> Alıştırma Yönergeleri
1. Röportajda temelini yer etme eyleminden aldığı söylenen üretim alanlarını tek tek yaz.
2. Röportajdaki "Yerleştirme sanatına olan" sözlerinden başlayıp "bir kişinin eserleriymiş." sözlerine kadar inen bölümün tamamını olduğu gibi aktar.

> Alıntılanan Metin

※ ※ ※

Eda Soylu ile Yerleştirme Sanatı Üzerine 

Güncelleme Tarihi: 25 Temmuz 2022

Eda Soylu, Türkiye’de yerleştirme sanatı denince ilk akla gelen isimlerden. 10 senedir yakından takip ettiğim sanatçı ile bir tesadüfün izlerini sürerek başladığı yerleştirmenin felsefi boyutu ve üretim motivasyonu üzerine konuştuk. 

Yerleştirme sanatına olan ilgin nasıl başladı?

Yerleştirmeye olan ilgim aslında 2012 yılında başladı. O dönem Roma’da yaşıyordum ve okulum bir Avrupa onur programı ile beni altı aylığına oraya göndermişti. Yaşadığım yer, bir Yahudi gettosuydu. Bir gün evden çıkıp bakkala giderken yerde gözüme parıldayan kareler gördüm. Ne olduklarına bakmak için gittiğimde bunların üzerinde; soykırım kurbanlarının İtalyanca bir şekilde doğdukları tarih, Auschwitz,Dachau gibi gönderildikleri kamp, ölüm tarihleri gibi bilgiler, minicik avuç içi büyüklüğündeki bir karenin içinde yazıyordu. Sonradan öğrendim ki bunlar Gunter Demnig adında, mimar-sanatçı muhteşem bir kişinin eserleriymiş. 

Bu eserlerden Avrupa’nın dört bir yanında apartmanların arasında 60.000 tane varmış. Bunları, ayaklarımızın altında görmeden çiğneyip de geçebiliyoruz. Eserleri bir kere gördüğümde ki bana da olan o oldu; kendimi Avrupa’nın neresinde olursam olayım başım öne eğik bir biçimde bu kareleri, yani aslında artık aramızda madden olmayan kişileri ararken buluyorum. Bir iş, bir yerleştirme benim başımı öne eğdiriyor çünkü başımızın öne eğilmesi gerekiyordu ve belki bunun için geç bile kalmış olduğumuz bir durum diye düşündüm. 

Devamında da ben burada o yerleştirmenin bir eylem olarak ne kadar kuvvetli olduğunu gördüm. O zaman 22 yaşındaydım ve o an itibarıyla düşünce biçimim değişti. Resim okudum fakat resim yaparken bile hep yerleştirme odaklı düşünmeye başladım. Çok geçmeden fark ettim ki yaptığımız her şey aslında yerleştirme temelli. Bugün şiir, edebiyat, tiyatro, resim ya da heykel; her ne yaparsak yapalım temelini yer etmekten, yer etme eyleminden alıyor. Yer etme eylemi, aşık olduğumuzda da sevgi yerleştirmek istediğimde de asıl hedef.

※ ※ ※

> Sağlanan Veriler
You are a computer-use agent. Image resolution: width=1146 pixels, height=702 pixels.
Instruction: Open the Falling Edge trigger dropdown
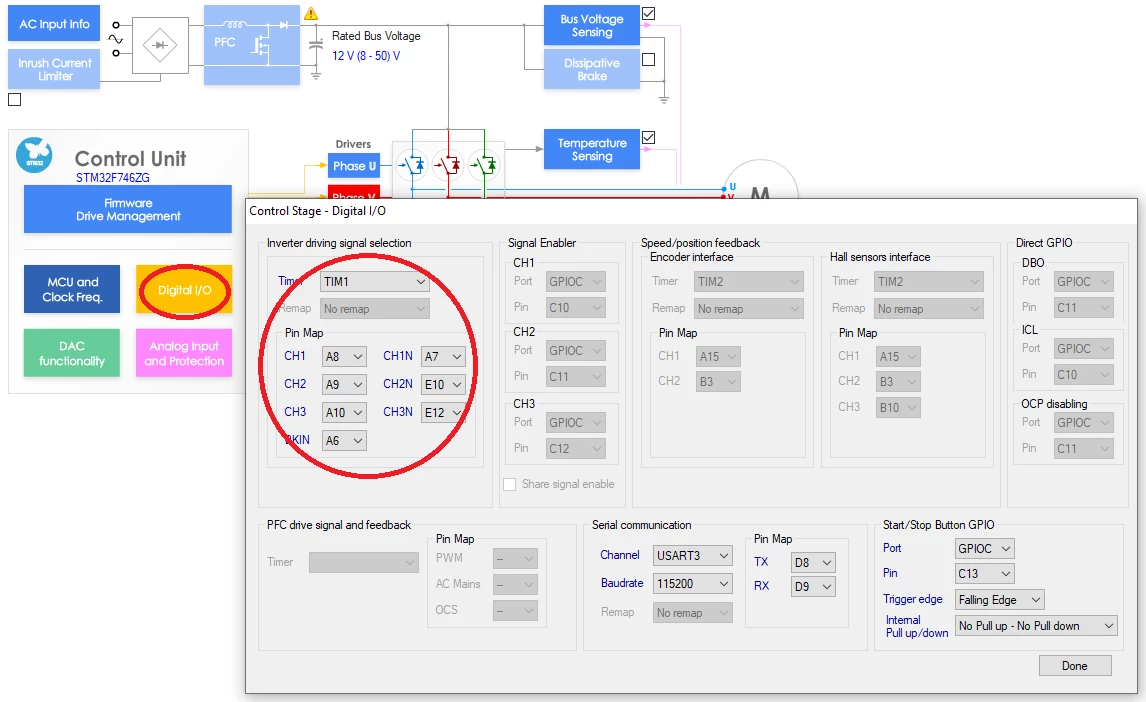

※ ※ ※

> Alıştırma Cevapları
1. şiir, edebiyat, tiyatro, resim, heykel

2.
Yerleştirme sanatına olan ilgin nasıl başladı?

Yerleştirmeye olan ilgim aslında 2012 yılında başladı. O dönem Roma’da yaşıyordum ve okulum bir Avrupa onur programı ile beni altı aylığına oraya göndermişti. Yaşadığım yer, bir Yahudi gettosuydu. Bir gün evden çıkıp bakkala giderken yerde gözüme parıldayan kareler gördüm. Ne olduklarına bakmak için gittiğimde bunların üzerinde; soykırım kurbanlarının İtalyanca bir şekilde doğdukları tarih, Auschwitz,Dachau gibi gönderildikleri kamp, ölüm tarihleri gibi bilgiler, minicik avuç içi büyüklüğündeki bir karenin içinde yazıyordu. Sonradan öğrendim ki bunlar Gunter Demnig adında, mimar-sanatçı muhteşem bir kişinin eserleriymiş.